Personal Software Process Software Quality

1. Personal Software ProcessSoftware Quality CIS 376 Bruce R. Maxim UM-Dearborn

2. These notes are based on: Introduction to the Personal Software Process Watts S. Humphrey Addison-Wesley Longman (1997)

3. Software Quality • Product meets the customer’s needs (not necessarily the same as customer’s wants) • Defects are the primary measure of quality in PSP • Yield Management • defect removal • defect prevention

4. Hierarchy of Needs • Software performs its required tasks • Product meets its performance requirements • Software is usable • Development is economical and timely • Product is dependable and reliable

5. Software Bugs • Latent bugs must • be operationally insignificant • not be destructive • not be observed often • Bugs are not important to the customer if they do not • affect operations • cause inconvenience • cost time or money • cause loss of confidence in software results

6. PSP Quality Focus • Low defect content is an essential prerequisite to quality software process • Low defect rates can best be achieved at the PSP level (e.g. individual SE’s) • SE’s are the ultimate source of defects are injected • SE’s need to remove defects, determine their causes, and learn to prevent them

7. Testing and Inspections • The sooner a defect is located the cheaper it is to repair and faster the repair • Design inspections will • improve product quality • lead to a more predictable schedule • allow more time to focus on quality issues • It is important for SE’s to review their own work before giving it to others to review

8. Some Fix Time Data • Some typical fix time ratios • IBM rules of thumb - coding: 1.5; testing: 60; usage: 100 • Boehm - design: 1; development test: 15 to 40; acceptance test: 30 to 70; operation: 40 to 1000 • Remus - design: 1, code: 20, test: 82 • Ackerman - test: 2 - 10 times inspection time • Russell - inspection: 1, test: 2 to 4, use: 33 • PSP research - unit test takes 12 times longer than code review to find and fix defects

9. Cost of Quality - part 1 • Failure costs • repair, rework, scrap • in PSP includes all compile and testing time • Appraisal costs • cost of defect inspections • in PSP includes all design and code review time

10. Cost of Quality - part 2 • Prevention costs • finding and resolving defect causes • handle before project starts • should be a process (not product) activity • in PSP this includes • formal specification and design work • prototyping • process analysis and improvement

11. PSP Quality Strategy - part 1 • Identify PSP quality objectives, e.g. • remove all defects before first compile • Establish PSP process quality measures, e.g. • overall process yield • LOC reviewed per hour • Examine products reviewed • determine their ratings on the measures • see which behaviors impacted these results

12. PSP Quality Strategy - part 2 • Based on these data, identify your most effective work practices. • Incorporate these practices in your process artifacts • process scripts • checklists • forms • Identify measures that predict process quality • use these as control variables • set specifications for these variables

13. PSP Quality Strategy - part 3 • Track your performance against these specifications. • Track your process to determine • when and if to change these specifications • actions to take for further process improvement

14. Appraisal to Failure Cost Ratio • Appraisal COQ = 100*(design review time + code time)/ (total development time) • Failure COQ (Cost of Quality) = 100*(compile time + test time)/(total development time) • A/FR (Appraisal to Failure Cost Ratio) ratio = (Appraisal COQ)/(Failure COQ)

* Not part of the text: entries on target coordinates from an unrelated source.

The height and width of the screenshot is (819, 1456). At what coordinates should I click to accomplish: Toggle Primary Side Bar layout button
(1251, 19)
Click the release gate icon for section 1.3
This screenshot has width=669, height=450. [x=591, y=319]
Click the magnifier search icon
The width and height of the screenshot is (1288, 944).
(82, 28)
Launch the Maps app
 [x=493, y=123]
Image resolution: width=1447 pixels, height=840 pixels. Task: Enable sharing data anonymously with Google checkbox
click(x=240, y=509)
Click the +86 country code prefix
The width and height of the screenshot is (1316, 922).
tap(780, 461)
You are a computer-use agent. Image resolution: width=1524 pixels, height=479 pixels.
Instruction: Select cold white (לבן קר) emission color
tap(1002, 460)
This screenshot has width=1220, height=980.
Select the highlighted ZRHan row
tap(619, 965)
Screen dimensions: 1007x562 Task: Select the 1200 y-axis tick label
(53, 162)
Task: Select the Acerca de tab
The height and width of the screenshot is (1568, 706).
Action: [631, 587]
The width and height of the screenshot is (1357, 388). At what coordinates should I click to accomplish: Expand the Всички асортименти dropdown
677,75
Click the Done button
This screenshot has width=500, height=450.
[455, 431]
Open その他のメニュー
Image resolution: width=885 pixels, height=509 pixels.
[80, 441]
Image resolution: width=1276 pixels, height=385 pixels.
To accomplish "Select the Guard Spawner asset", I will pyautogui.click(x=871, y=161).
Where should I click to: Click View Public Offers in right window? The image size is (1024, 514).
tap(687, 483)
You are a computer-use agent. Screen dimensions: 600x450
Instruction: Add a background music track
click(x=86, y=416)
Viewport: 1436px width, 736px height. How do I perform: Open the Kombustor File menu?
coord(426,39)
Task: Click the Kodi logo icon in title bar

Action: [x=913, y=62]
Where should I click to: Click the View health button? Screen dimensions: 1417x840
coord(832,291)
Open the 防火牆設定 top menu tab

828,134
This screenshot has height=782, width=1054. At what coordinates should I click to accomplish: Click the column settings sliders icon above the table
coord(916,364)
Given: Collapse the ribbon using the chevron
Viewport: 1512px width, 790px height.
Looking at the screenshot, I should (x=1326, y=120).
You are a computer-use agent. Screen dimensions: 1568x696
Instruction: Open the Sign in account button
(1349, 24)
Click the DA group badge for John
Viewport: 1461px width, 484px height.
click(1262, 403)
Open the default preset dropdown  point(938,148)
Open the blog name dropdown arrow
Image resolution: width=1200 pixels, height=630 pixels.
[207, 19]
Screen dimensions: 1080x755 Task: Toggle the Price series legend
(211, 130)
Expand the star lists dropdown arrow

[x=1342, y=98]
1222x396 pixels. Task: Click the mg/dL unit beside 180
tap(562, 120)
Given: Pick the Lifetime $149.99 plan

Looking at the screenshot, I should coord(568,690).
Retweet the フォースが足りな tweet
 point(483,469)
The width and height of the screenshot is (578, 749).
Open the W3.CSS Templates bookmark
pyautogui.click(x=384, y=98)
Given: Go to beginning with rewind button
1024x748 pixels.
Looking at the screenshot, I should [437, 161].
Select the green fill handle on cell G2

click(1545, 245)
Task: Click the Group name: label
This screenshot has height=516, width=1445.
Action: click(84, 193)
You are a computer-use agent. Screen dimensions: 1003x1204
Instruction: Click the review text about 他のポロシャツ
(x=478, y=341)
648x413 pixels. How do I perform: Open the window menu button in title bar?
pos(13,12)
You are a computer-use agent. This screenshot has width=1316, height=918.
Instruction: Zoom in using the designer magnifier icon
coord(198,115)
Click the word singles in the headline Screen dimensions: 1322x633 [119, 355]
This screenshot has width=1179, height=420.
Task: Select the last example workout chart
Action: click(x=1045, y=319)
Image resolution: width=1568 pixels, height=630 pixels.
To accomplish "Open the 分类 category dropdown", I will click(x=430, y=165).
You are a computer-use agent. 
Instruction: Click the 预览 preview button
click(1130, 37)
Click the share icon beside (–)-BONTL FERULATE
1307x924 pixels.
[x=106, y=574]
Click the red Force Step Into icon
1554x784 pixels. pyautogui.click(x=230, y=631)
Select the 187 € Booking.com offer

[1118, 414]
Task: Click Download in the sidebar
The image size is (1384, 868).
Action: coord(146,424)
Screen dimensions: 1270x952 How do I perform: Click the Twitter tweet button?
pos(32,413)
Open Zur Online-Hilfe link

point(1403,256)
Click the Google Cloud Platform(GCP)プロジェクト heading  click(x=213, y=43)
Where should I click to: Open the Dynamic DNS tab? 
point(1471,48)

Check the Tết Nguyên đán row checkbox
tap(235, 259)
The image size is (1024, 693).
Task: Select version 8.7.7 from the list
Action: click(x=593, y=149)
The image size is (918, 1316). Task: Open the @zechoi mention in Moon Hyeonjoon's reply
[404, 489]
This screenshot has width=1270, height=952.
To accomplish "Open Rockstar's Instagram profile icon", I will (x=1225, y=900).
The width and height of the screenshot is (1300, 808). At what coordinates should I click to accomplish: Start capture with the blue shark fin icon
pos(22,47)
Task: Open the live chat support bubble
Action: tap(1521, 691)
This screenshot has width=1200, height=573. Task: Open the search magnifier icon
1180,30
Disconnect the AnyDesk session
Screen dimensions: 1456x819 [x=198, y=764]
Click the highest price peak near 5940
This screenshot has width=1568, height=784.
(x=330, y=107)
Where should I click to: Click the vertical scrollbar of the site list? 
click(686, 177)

15. Yield vs. A/FR • High A/FR ratios appear to lead to higher yields • 70+% yields not achieved without A/FRs near 1.0 or above • high A/FR does not guarantee high yield - the appraisal time must be spent effectively

16. Test Defects vs. A/FR • Defects are reduced by high A/FR ratios • To get very low numbers of test defects, A/FR values of above 2.0 appear required. • With A/FRs between 1.0 and 2.0, low test defects are occasionally obtained. • With an A/FR of below 1.0, low test defects are rare.

17. Yield and A/FR vs. Productivity • Productivity has considerable variation among individuals. • In some cases, high yield produces higher productivity but in others it does not. • High A/FR also sometimes results in high productivity and sometimes not. • Yield and A/FR are somewhat independent of productivity.

18. Process Benchmarks • It is desirable to have high values for • yield • A/FR • productivity • Since yield and A/FR are closely related, a yield vs A/FR benchmarking chart would not be useful. • Yield vs. productivity or A/FR vs. productivity would likely be useful benchmarking charts.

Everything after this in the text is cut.